Teen drivers already run an extraordinarily high risk of crashing. Add to attention-deficit hyperactivity disorder (ADHD) to the mix, and it makes matters worse.
Teen drivers with ADHD are two to four times more likely to crash than those without the condition, according to a study by the Medical University of South Carolina.
Furthermore, teens with ADHD are three times more likely to be hurt in a car crash, four times as likely to be at fault and six to eight times more likely to have their driver's licenses suspended.
The reasons? Teens with ADHD are more susceptible to driving distractions than teens without the disorder. They're also more impulsive and more likely to take risks, according to the study.

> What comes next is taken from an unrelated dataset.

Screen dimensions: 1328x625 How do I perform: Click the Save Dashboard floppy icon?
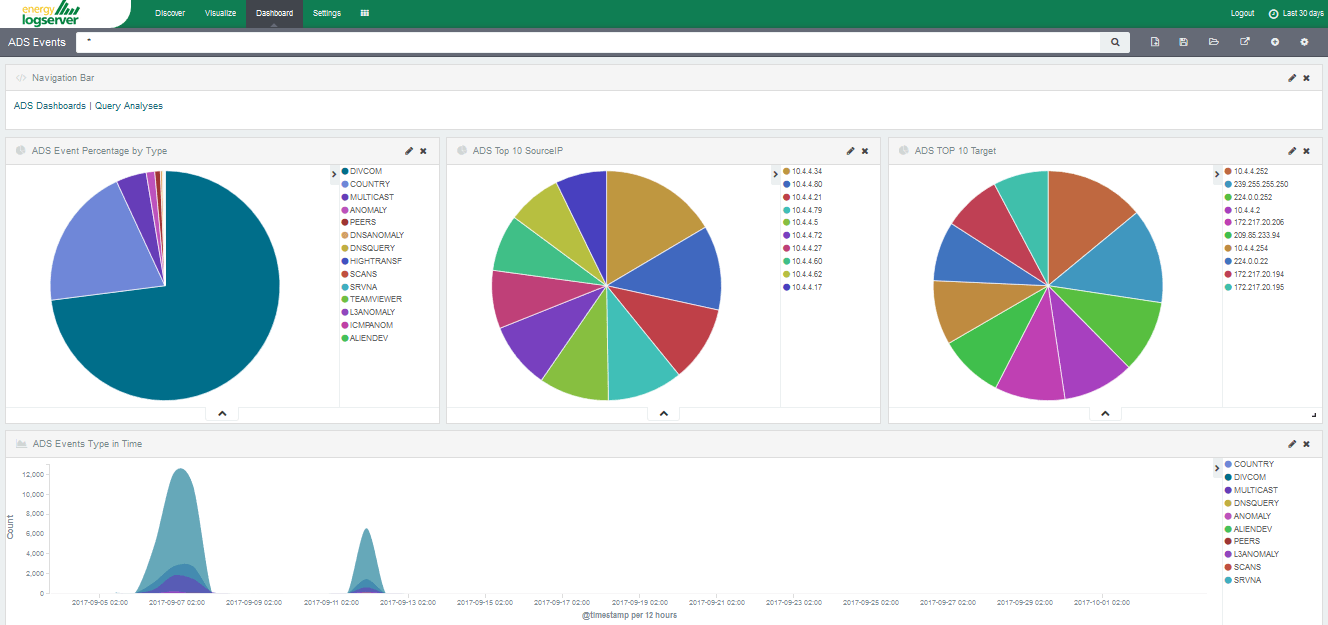[x=1184, y=42]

Aside from the physical danger, an ADHD diagnosis can lead to higher auto insurance premiums for teens or their parents because of the higher number of crashes, not the disorder itself.
Symptoms of ADHD, a neurological disorder, include frenzied activity, inattentiveness and impulsive behavior. Three percent to 7 percent of school-age kids have ADHD, according to the American Psychiatric Association.
The big question
A standard auto insurance application asks whether a driver is undergoing medical treatment for a physical or mental impairment, according to Tim Dodge, a spokesman for Independent Insurance Agents & Brokers of New York, a trade group. Therefore, a driver with ADHD must disclose the condition. If a driver with ADHD doesn't come clean, the applicant could be accused of fraud after an insurance claim is filed.

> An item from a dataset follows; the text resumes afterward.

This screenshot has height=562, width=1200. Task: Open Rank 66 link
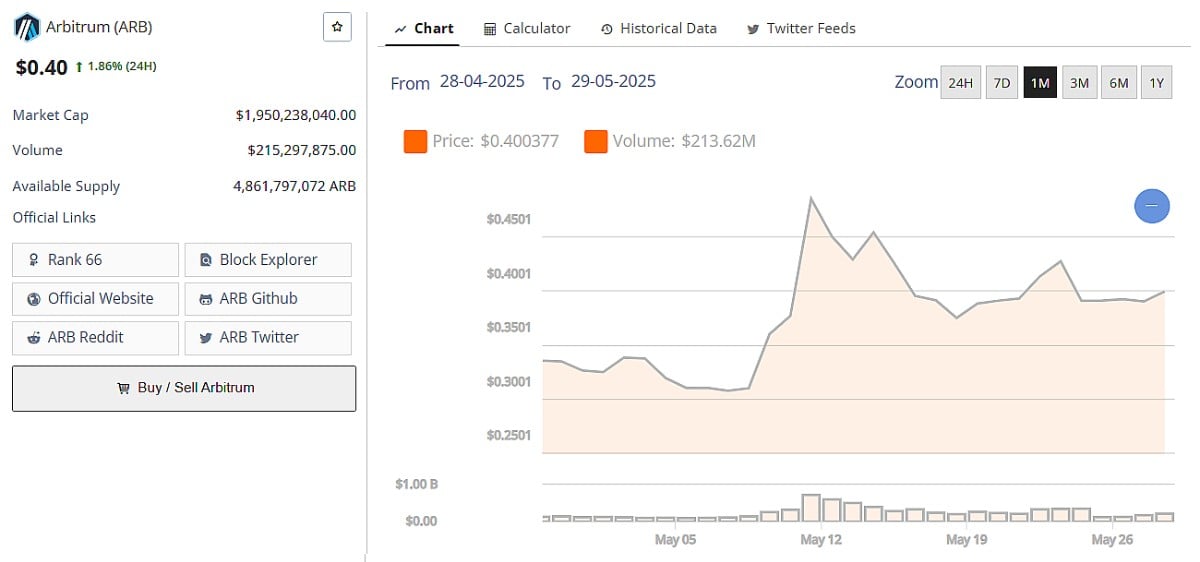tap(95, 260)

However, simply answering "yes" to the question on the application shouldn't affect a teen's insurance rates, according to David Miller, CEO of Brightway Insurance in Florida. But if a teen driver with ADHD racks up a history of auto accidents and insurance claims, auto insurance rates surely will rise. One accident typically raises a premium by 15 percent, Miller says, while a second accident bumps that number to 35 percent.
Driver's test determines insurability
Keith Verisario, vice president of All-Security Insurance Agency in Illinois, points out that if a teen with ADHD has a valid driver's license, he or she (or the parents) should be able to obtain auto insurance. That would be the same scenario for someone who's an amputee or who's on anti-seizure drugs.
"Insurance companies can't discriminate. Insurance rates would be the same for a teen whether or not the teen has ADHD," Verisario says. "However, if you start having accidents your insurer may not renew your policy. Two or more accidents could do be enough for an insurer to drop you."
A teen boy with or without ADHD faces the highest auto insurance rates in the United States, according to Verisario. The parents of a 16-year-old boy who's a new driver easily could be confronted with $1,600 more in auto insurance premiums each year; the amount varies based on your location, your credit history and other factors.
Driving tips for teens with ADHD
For a teen with ADHD, anytime that he or she spends behind the wheel should be monitored by an adult, says psychologist Elizabeth Lombardo, author of "A Happy You: Your Ultimate Prescription for Happiness."
"Symptoms of ADHD can be a recipe for disaster behind the wheel," Lombardo says.
For example, a teen with ADHD might focus more on a billboard or a pedestrian than on driving the car, Lombardo says. Or the driver might become angry at a motorist who cuts him or her off and unsafely pass that car, she says.
Steps for parents of teen drivers who have ADHD include:
• Make sure your teen is taking his or her ADHD medication as prescribed. • Insist that your teen shuts off his or her cellphone while behind the wheel. • Require that a small number of people ride with your teen. • Forbid eating or drinking in the car while driving. • Set instances when the car can and cannot be used. For example, don’t let your teen drive when he or she is tired. • Help you teen cope with anger associated with driving.